Directions for this task
Reproduce word for word the line holding "You are a computer-use" and all lines after it in the data, through the end, leaving out pictures.

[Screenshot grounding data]
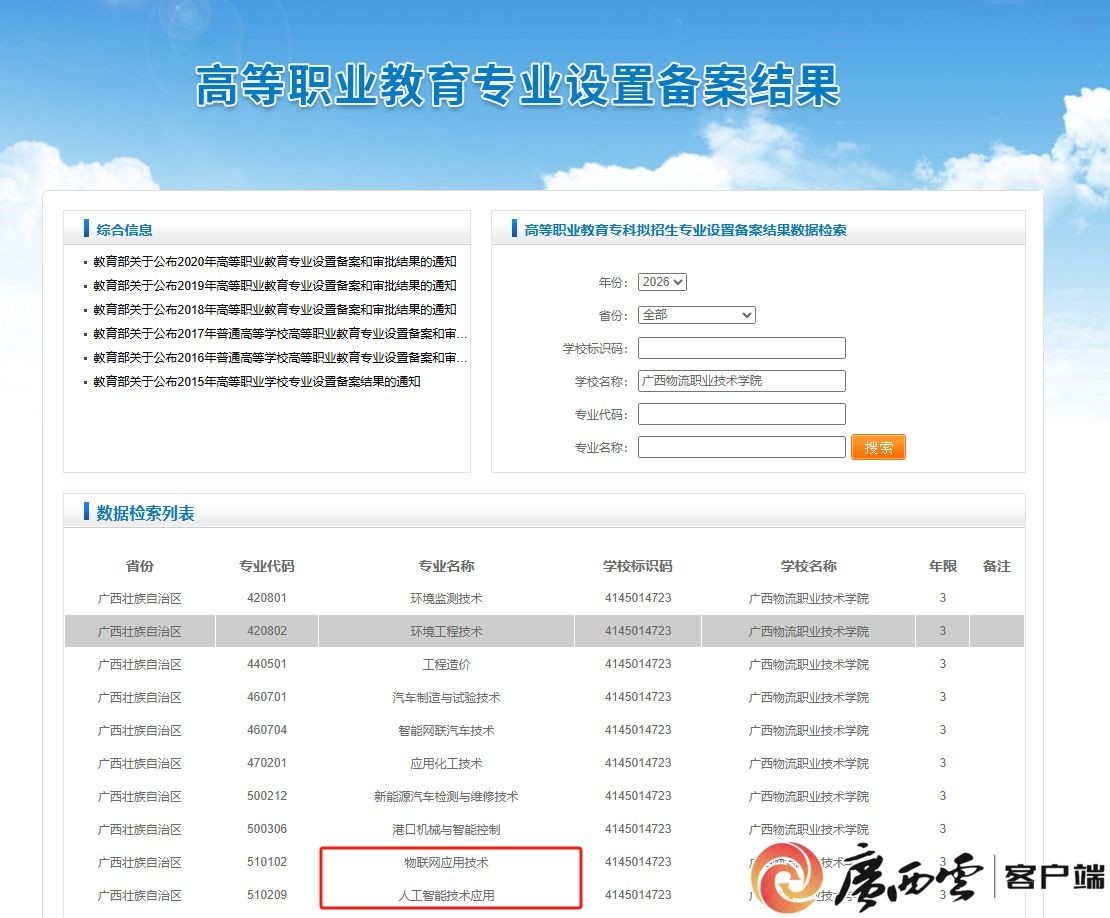Focus the 专业代码 input field
Image resolution: width=1110 pixels, height=918 pixels.
[741, 414]
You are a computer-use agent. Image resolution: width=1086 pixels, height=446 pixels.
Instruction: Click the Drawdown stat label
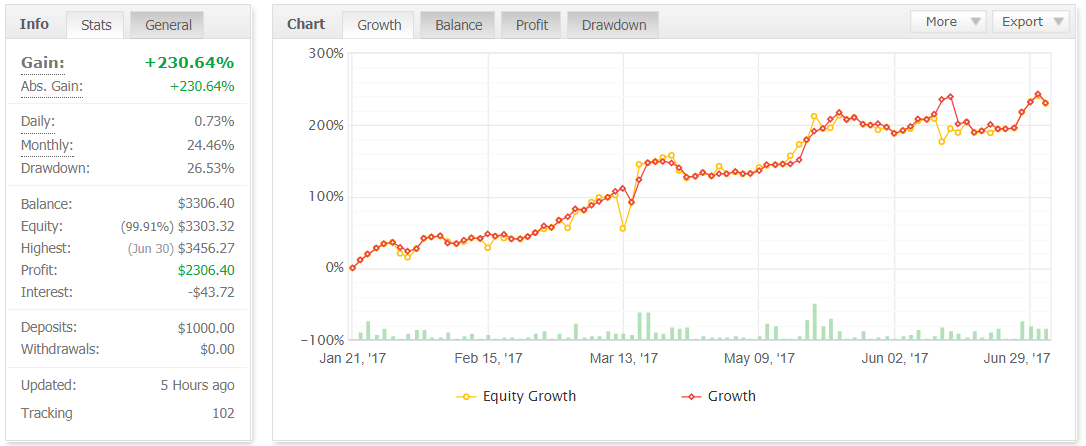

Task result
You are a computer-use agent. Image resolution: width=1086 pixels, height=446 pixels.
Instruction: Click the Drawdown stat label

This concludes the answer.